RECORDED INFORMATION:
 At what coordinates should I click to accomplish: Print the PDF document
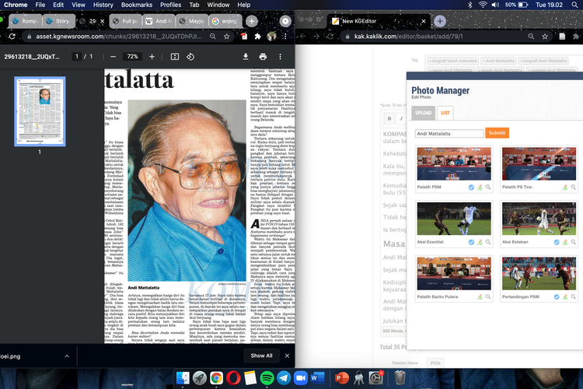263,57
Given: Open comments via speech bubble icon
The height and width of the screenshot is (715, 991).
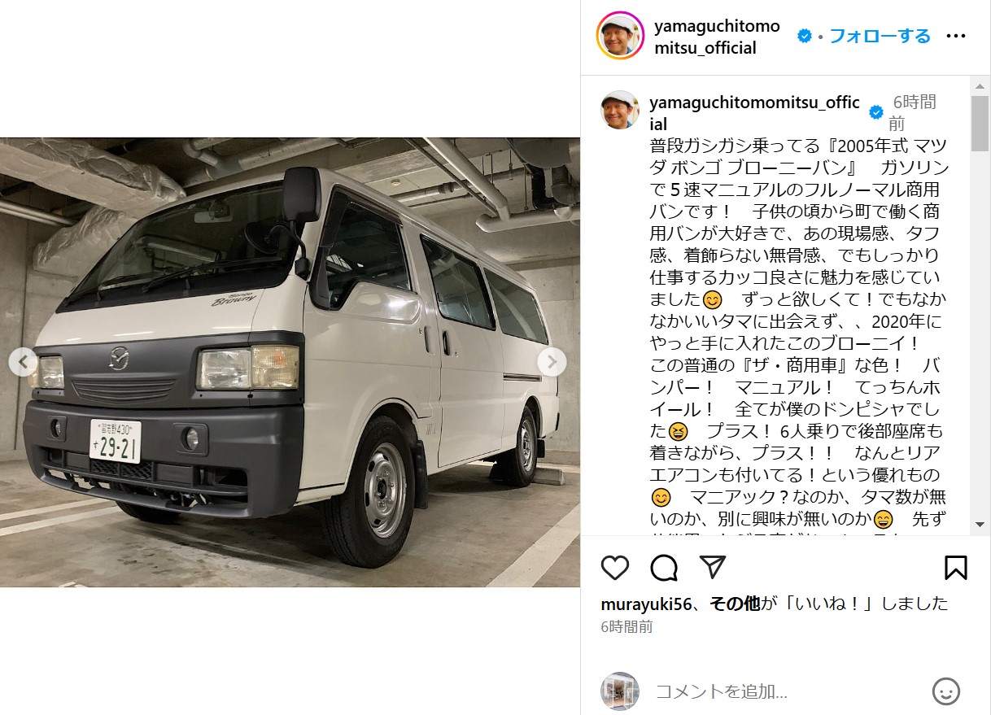Looking at the screenshot, I should coord(664,567).
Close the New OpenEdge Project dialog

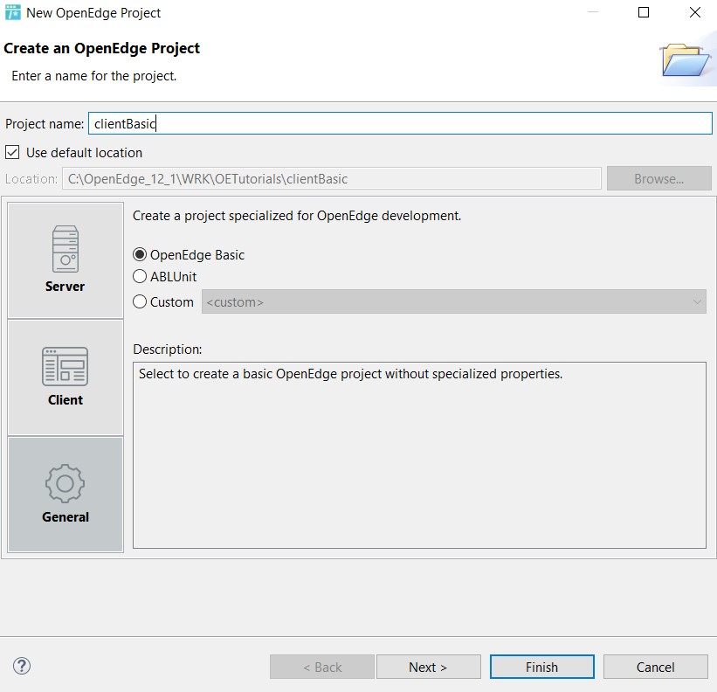coord(695,12)
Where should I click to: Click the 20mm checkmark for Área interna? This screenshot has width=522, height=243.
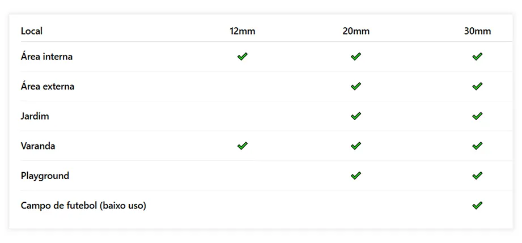(356, 57)
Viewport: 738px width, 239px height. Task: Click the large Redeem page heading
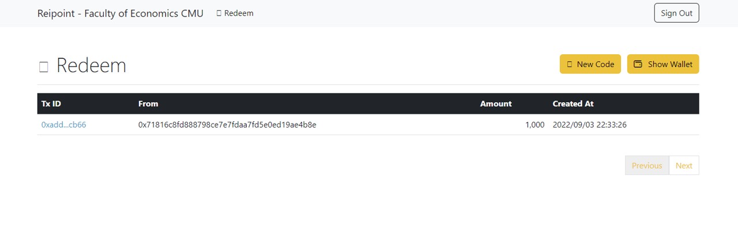[91, 66]
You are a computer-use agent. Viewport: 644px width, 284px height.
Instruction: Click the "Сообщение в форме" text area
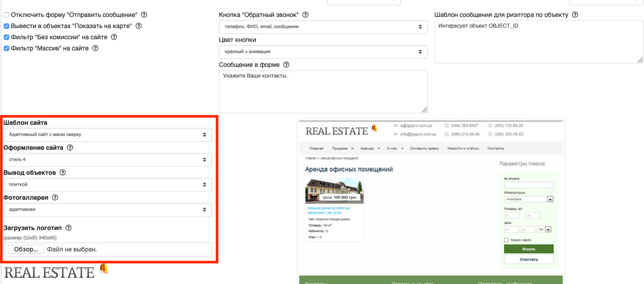pos(323,91)
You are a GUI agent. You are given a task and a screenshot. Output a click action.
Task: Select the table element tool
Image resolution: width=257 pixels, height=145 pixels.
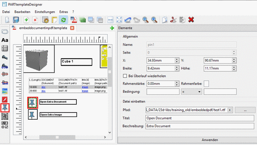point(5,49)
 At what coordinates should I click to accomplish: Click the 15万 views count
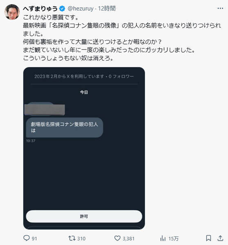[x=174, y=238]
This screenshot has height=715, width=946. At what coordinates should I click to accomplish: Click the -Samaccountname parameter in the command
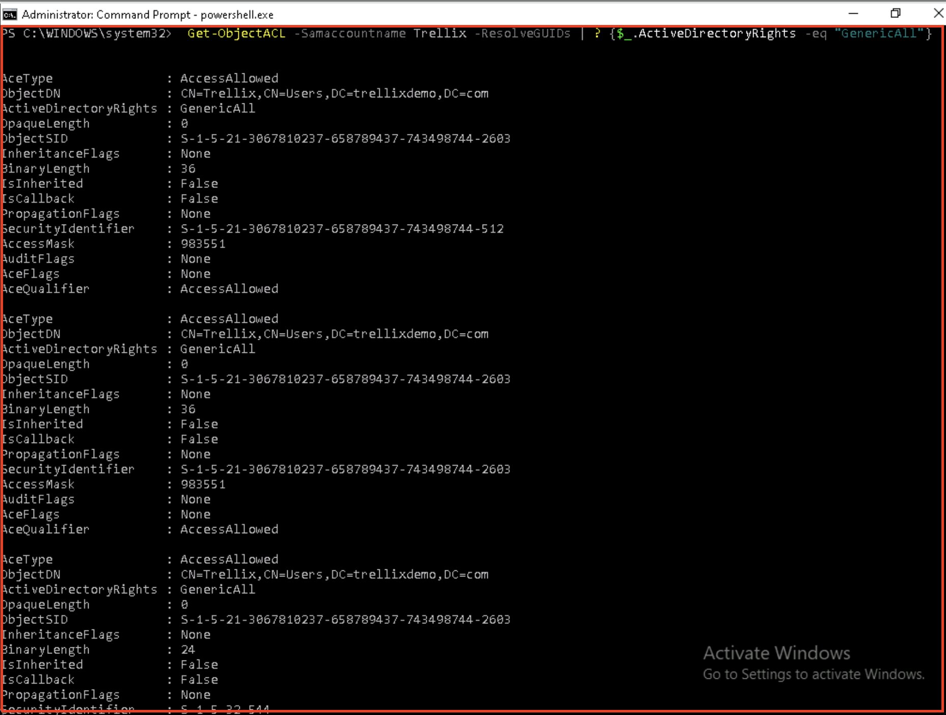coord(350,34)
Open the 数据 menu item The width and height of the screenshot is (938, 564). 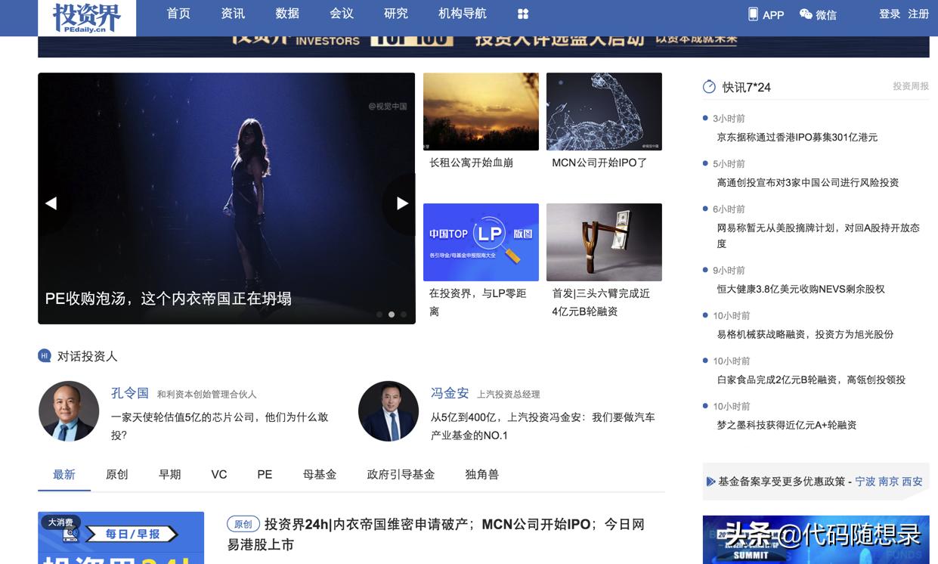[287, 14]
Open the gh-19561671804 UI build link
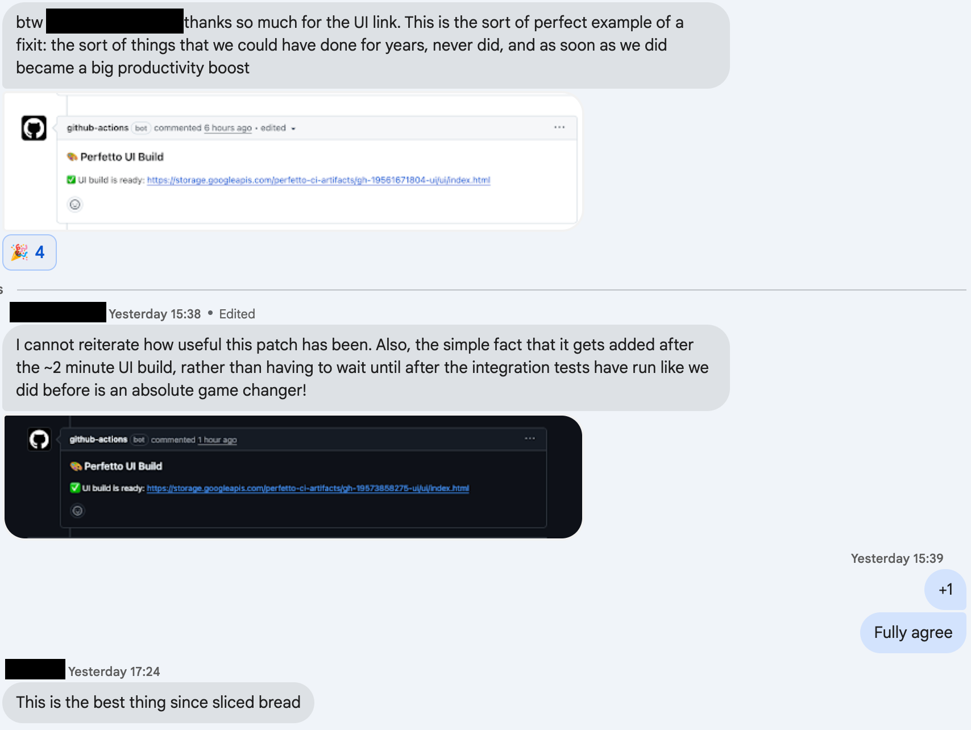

BRIEF:
Your answer should contain only the lines from the beginning of the listing above through the line with "You are a computer-use", copied exactly and without the pictures.

RESPONSE TO THE TASK:
 At what coordinates should I click to accomplish: Print the PDF document
263,57
Given: Open comments via speech bubble icon
The height and width of the screenshot is (715, 991).
Looking at the screenshot, I should coord(664,567).
Close the New OpenEdge Project dialog

coord(695,12)
Where should I click to: Click the 20mm checkmark for Área interna? This screenshot has width=522, height=243.
(356, 57)
Viewport: 738px width, 239px height. Task: Click the large Redeem page heading
[91, 66]
You are a computer-use agent. Viewport: 644px width, 284px height.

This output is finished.